Friday, December 10, 2010

Lives of Our Leaders: The Pardoner's Tale

Thank God, it looks like indecent exposure charges have finally been dropped against Jim Morrison. It’s only taken 40 years, and of course he’s dead, but perhaps the decision by the State of Florida will affect the case California has been pursuing against Roman Polanski for almost as many years. Which brings to mind the question of the first pardons of the Obama presidency. For example, Ronald Lee Foster of Beaver Falls, PA, who was sentenced in 1963 to one year of probation for mutilating coins, was pardoned along with Russell James Dixon of Clayton, GA, sentenced to two years’ probation in 1960 for a liquor law violation. It is apparent that the President dug deep in finding mercy for hardened criminals like Foster and Dixon. Fox News quoted White House spokesman Ron Cherlin as saying, "The president was moved by the strength of the applicants' post-conviction efforts at atonement, as well as their superior citizenship and individual achievements in the years since their convictions." One wonders about the kinds of rehabilitation programs provided for coin mutilators, and one also wonders about the nature of these heinous crimes. Are there people who actually torture coins? Is there coin slavery and prostitution in which coins from foreign lands are lured with the prospect of big-time collectors who will prize them like coins that come from ancient Rome, only to find when they arrive that they are simply pocketed and buffeted around inside of some indifferent purse?
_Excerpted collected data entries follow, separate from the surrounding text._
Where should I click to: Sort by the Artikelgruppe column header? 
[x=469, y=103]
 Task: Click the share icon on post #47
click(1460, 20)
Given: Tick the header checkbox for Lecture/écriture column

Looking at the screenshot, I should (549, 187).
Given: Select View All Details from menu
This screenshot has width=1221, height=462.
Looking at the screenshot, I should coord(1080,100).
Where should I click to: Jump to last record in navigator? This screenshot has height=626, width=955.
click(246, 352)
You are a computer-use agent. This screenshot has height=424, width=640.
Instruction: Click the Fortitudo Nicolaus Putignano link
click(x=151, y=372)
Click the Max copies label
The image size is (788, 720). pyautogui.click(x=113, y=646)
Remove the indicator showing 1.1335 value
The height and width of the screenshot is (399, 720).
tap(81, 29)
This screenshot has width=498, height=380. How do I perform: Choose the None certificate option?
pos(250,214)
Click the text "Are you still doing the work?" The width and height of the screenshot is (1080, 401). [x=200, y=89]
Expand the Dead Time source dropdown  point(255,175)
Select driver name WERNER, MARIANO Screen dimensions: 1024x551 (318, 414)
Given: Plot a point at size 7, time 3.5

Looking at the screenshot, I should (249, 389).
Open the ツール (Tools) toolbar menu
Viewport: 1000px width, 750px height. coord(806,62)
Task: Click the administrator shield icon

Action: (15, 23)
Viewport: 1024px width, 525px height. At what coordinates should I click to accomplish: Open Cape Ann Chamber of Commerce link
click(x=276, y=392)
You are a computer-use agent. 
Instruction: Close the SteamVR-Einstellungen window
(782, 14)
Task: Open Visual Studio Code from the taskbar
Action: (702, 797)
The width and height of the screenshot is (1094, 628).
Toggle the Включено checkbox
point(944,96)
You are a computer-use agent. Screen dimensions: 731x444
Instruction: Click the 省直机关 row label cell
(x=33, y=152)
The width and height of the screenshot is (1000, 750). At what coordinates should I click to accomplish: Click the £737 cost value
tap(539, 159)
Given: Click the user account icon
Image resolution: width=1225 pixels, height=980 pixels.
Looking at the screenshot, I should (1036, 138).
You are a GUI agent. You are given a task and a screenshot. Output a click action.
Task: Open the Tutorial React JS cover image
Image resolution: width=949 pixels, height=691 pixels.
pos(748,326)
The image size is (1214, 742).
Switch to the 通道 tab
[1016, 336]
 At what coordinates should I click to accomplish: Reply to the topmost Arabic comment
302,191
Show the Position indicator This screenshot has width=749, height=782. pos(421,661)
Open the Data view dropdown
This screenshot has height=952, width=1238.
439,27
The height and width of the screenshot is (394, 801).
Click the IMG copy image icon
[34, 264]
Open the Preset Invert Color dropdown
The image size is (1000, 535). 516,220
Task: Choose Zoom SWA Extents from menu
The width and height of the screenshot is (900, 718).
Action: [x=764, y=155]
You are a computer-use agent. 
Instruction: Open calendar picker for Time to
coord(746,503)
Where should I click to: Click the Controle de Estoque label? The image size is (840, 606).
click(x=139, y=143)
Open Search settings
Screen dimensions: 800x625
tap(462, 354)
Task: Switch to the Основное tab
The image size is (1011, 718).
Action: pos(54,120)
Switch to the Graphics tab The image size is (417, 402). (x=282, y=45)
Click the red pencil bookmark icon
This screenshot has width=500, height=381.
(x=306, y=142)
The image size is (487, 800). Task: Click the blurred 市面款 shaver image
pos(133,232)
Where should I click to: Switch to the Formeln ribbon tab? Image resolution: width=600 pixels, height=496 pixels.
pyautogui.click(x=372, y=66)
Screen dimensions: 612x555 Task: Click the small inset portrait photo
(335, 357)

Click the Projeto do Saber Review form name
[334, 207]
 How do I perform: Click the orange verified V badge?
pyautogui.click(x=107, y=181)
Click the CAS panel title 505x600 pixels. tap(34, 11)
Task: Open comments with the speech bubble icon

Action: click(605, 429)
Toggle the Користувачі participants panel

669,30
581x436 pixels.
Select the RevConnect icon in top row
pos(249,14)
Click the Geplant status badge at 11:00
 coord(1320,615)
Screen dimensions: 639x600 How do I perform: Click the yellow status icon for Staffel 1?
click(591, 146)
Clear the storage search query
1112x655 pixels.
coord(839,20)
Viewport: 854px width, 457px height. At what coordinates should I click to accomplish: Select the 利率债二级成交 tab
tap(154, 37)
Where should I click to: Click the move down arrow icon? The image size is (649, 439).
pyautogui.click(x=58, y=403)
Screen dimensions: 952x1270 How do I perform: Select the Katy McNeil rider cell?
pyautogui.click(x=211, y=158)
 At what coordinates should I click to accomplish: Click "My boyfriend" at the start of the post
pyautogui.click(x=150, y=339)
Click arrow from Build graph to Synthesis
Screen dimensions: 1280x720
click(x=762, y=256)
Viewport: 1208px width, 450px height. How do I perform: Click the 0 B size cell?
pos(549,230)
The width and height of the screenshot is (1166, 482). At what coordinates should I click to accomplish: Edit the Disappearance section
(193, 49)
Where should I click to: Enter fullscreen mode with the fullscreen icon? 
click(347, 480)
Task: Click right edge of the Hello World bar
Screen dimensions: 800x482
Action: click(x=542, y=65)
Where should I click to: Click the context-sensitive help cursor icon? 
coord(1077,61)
Are there twelve-step programs for coin mutilators in which those who have mutilated coins can actually make amends both to the issuing authorities and to the coins themselves. For instance, if one mutilates a 1983 D nickel (indicating the coin was minted in Denver), will one attempt to write a letter asking forgiveness of the municipality, together with its mayor and city council at the time the coin was pressed?